▶ _ASSIGNMENT_: Write the next part of the article on dissolvable TB tablets for children, picking up after its last sentence.

### SOURCE EXTRACT ###

The tablets, which were developed through a partnership between the TB Alliance, the World Health Organization (WHO) and the United States government, are meant to improve drug regime adherence among children in the developing world. The drug is not new, but will be an improved combination of existing TB treatments such as rifampicin, isoniazid and pyrazinamide, specifically designed for children.

“Since the adult tablets were fixed drug combinations it meant redesigning the tablet according to the ratios [for children].”

James Seddon, Imperial College

At a conference in Cape Town, South Africa, in December, TB Alliance representatives told the audience that doctors and parents in many developing countries rely on crushing or splitting tablets with adult dosages when treating children with TB. This means drug dosage is difficult to control and many caregivers struggle to regularly administer the bitter-tasting, sharp-edged tablet fragments for the usual six-month course.

“Since the adult tablets were fixed drug combinations it meant redesigning the tablet according to the ratios [for children],” says James Seddon, a paediatric TB researcher at Imperial College, London in the United Kingdom.

Juliana Odindo, a Kenyan campaigner with Y+, a global network of young people with HIV, says the dissolvable drug is a huge improvement on her own treatments, which involved biting off small pieces of an adult tablet and swallowing them. “It is great news that child-friendly TB medication is finally being made available so that children do not have to gamble with their dosages like I did,” she says.

### INFORMATION SUPPLIED ###

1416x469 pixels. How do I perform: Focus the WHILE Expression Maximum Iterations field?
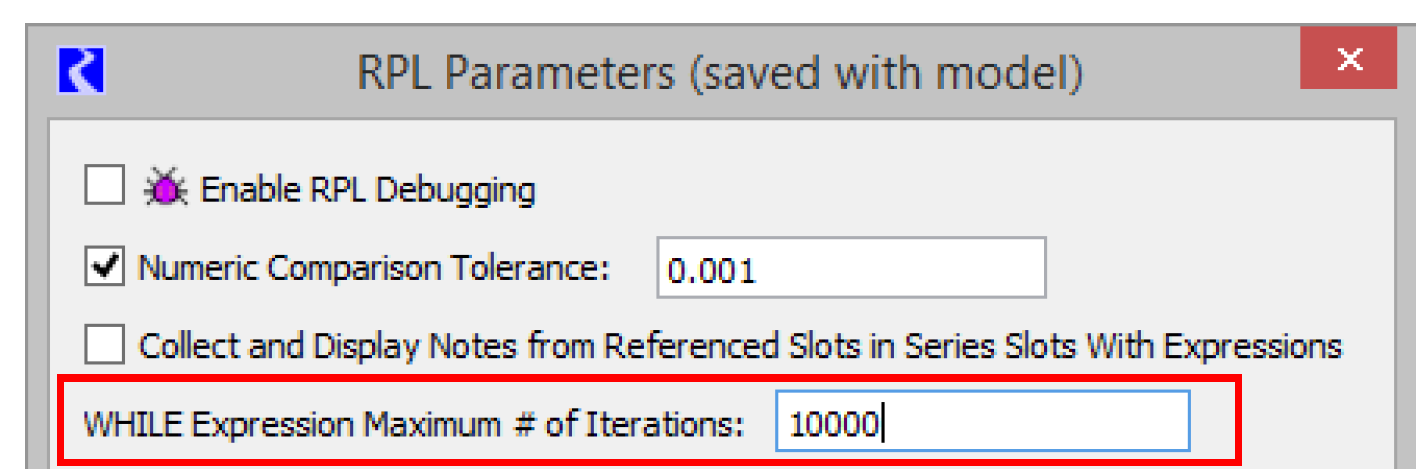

###

▶ _RESULT OF THIS EXERCISE_:
The WHO estimates that around one million children fell ill with TB in 2014, and 140,000 died from the disease. However, only around a third of those who catch the disease are officially diagnosed and put on treatment, the organisation warns.

According to Brenda Waning, head of global drugs at the Stop TB Partnership, drugs for children with TB make up a low-volume, low-profit market and are therefore not of interest for pharmaceutical companies. However, the partnership behind the child-friendly drug has pooled funding with UNITAID, an intergovernmental health initiative overseen by the WHO, to get the product to market.

Manufactured by Indian pharmaceutical company Macleods, the drug is likely to be available early in 2016, the TB Alliance has said. Kenya, which has one of the highest burdens of TB, could be one of the first markets where the drug will be sold, according to Evaline Kibuchi, the TB manager at Kenya Aids NGOs Consortium.

“Our grassroots activists and civil society organisations have been advocating for child-friendly TB drugs over the last year,” she told SciDev.Net, adding that the only challenge remaining is approval by Kenya’s government.